With older adults “living at ground zero of the pandemic,” LeadingAge President and CEO Katie Smith Sloan has issued a “call to action” to prevent more loss of life.
“COVID’s deadliest moment has arrived. We are beginning what experts say will be the worst phase of the pandemic,” Sloan said during a press conference Monday on the national effects of COVID-19 community spread during the holiday season. “The virus is raging, infection rates are skyrocketing, and the pool of financial support is running low,” she said.
Along with calling on Congress to “deliver a new federal lifeline,” LeadingAge and leaders from its state associations from around the country wrote an open letter to the public, calling on Americans to wear a mask, stay socially distant and regularly wash their hands to protect their older relatives and others in the community.
“What we do now will determine if we protect or endanger the lives of the older adults we love,” Sloan said. “This Thanksgiving could have been different. If community spread had been contained, older adults and the people who care for them wouldn’t’ be far from those they love this holiday.”

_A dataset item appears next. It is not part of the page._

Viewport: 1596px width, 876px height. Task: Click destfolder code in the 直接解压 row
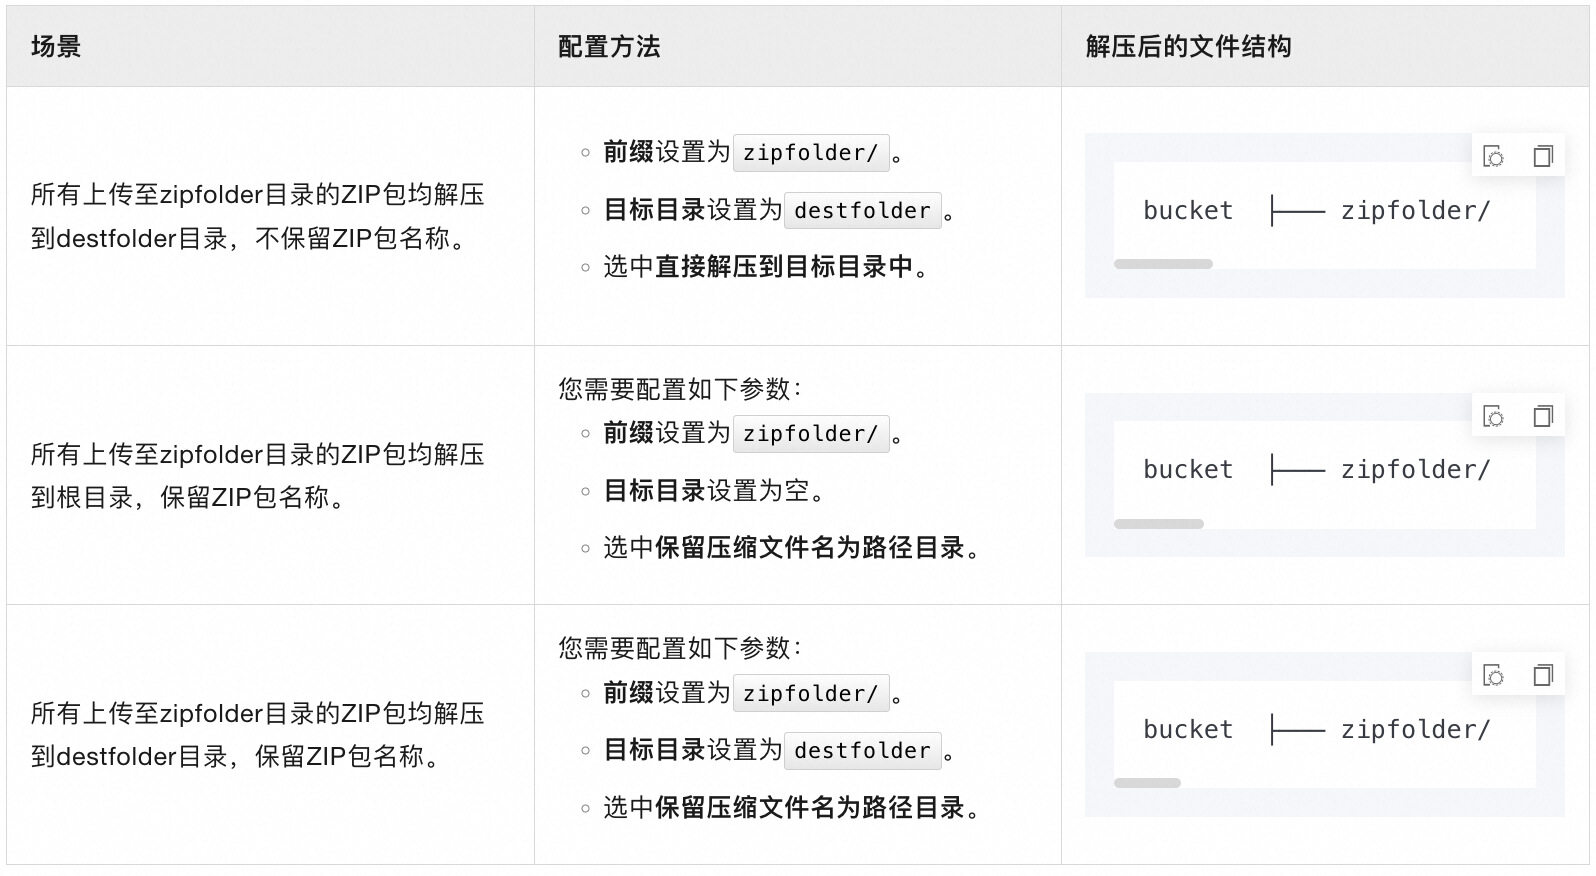862,211
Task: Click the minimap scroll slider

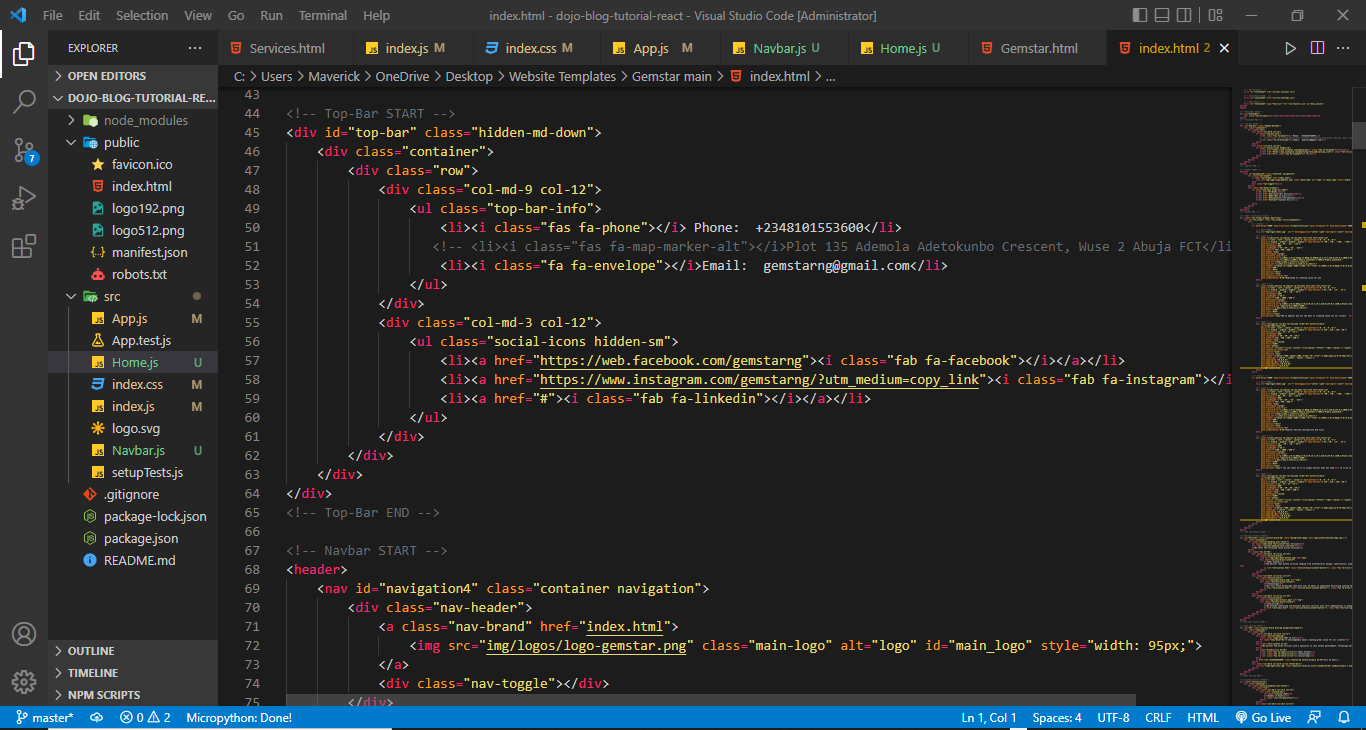Action: (x=1359, y=134)
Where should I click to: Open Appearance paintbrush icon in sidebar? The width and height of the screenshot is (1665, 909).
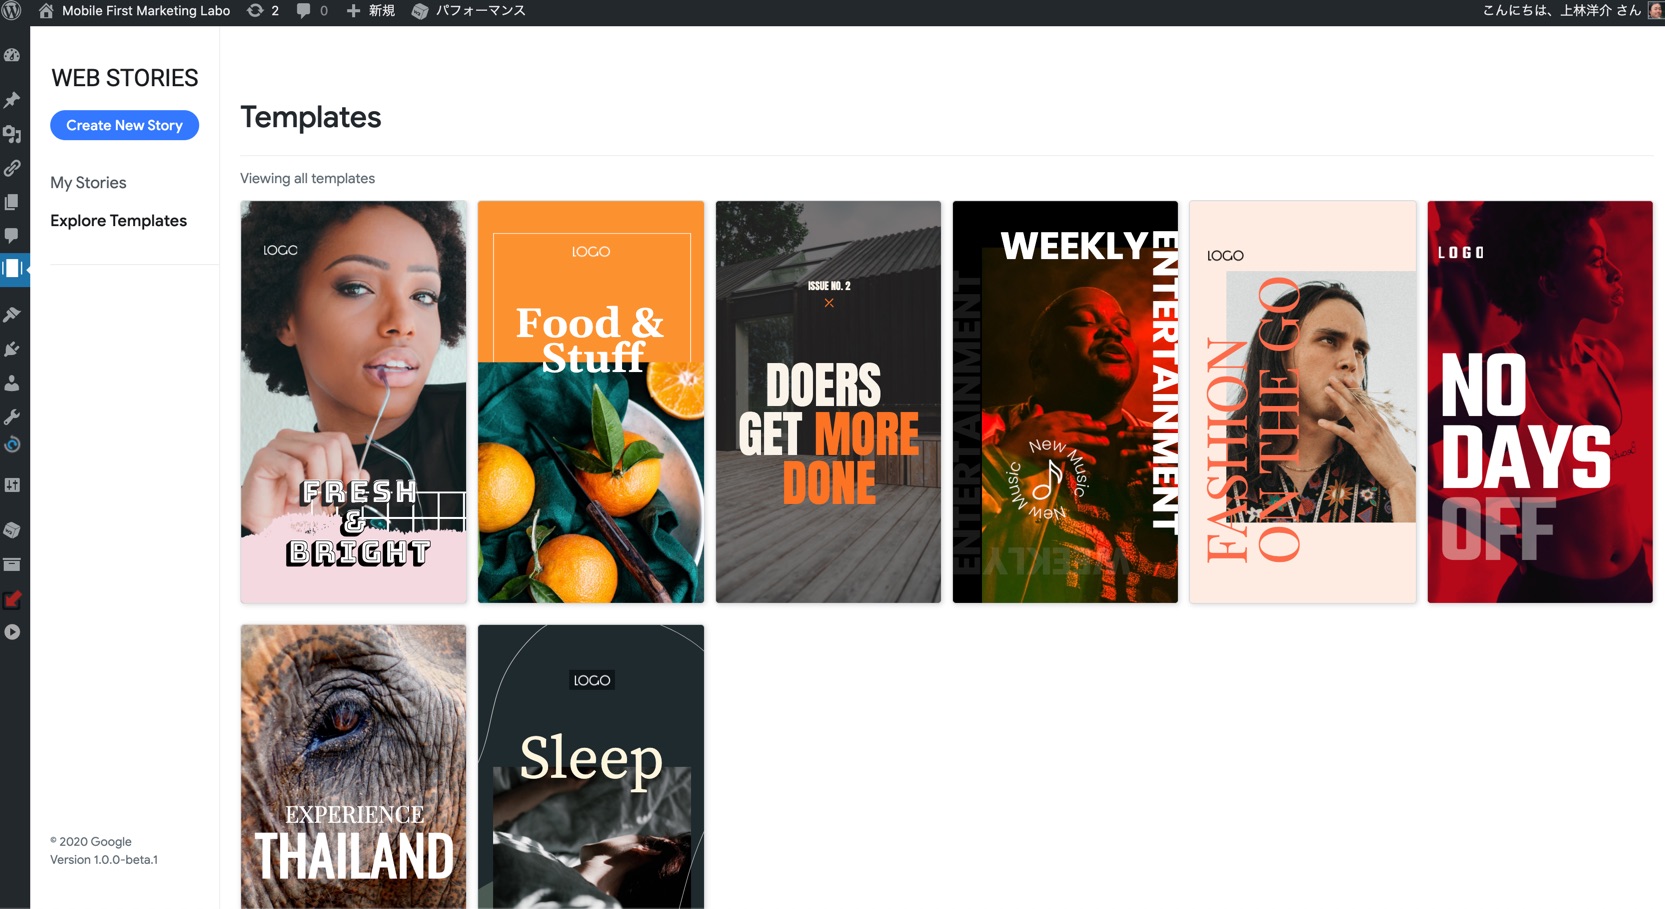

John Sauer, president and CEO of LeadingAge Wisconsin, called it “a form of ageism” to ignore a virus that is attacking and killing older adults.
“We plead for the public to take on this responsibility because the COVID numbers are surging exponentially,” Sauer said. “Now is the time for us to act collectively. It’s the humane thing to do.”
Sauer shared the personal effects of COVID-19 on his family and others he knows, including a friend who was on a ventilator for 14 days, his son with COVID pneumonia, and his mother living in assisted living who passed away due to the toll isolation took on her quality of life.
“We need to think just beyond ourselves,” Sauer said, adding that COVID-19 exposed the “fragility and vulnerability” of the long-term care system, which he called “underfunded and underappreciated.
Julie Thorson, president and CEO of Friendship Haven, a Fort Dodge, IA-based life plan community, said she is frustrated that community spread is still occurring and getting worse.
“We’re not just tired; we’re exhausted. We’re completely depleted,” Thorson said. “We’re angry because those outside our world know how to do better, and yet not everyone does.”
Sloan said supplies are running low and many providers are “running on fumes” and at risk of closing.
Sauer said that along with personal responsibility by the community at large, sustained federal funding for staffing, testing and infection control is necessary to sustain the long-term care industry.
“Funding, regulatory reform, immigration reform, all those things have to be on the table if we’re going to have a sustainable system in the future,” Sauer said. “Otherwise, I’m afraid the system is going to collapse after the temporary funding expires and we’re left on our own to try and figure out how we’re going to make this a viable system.”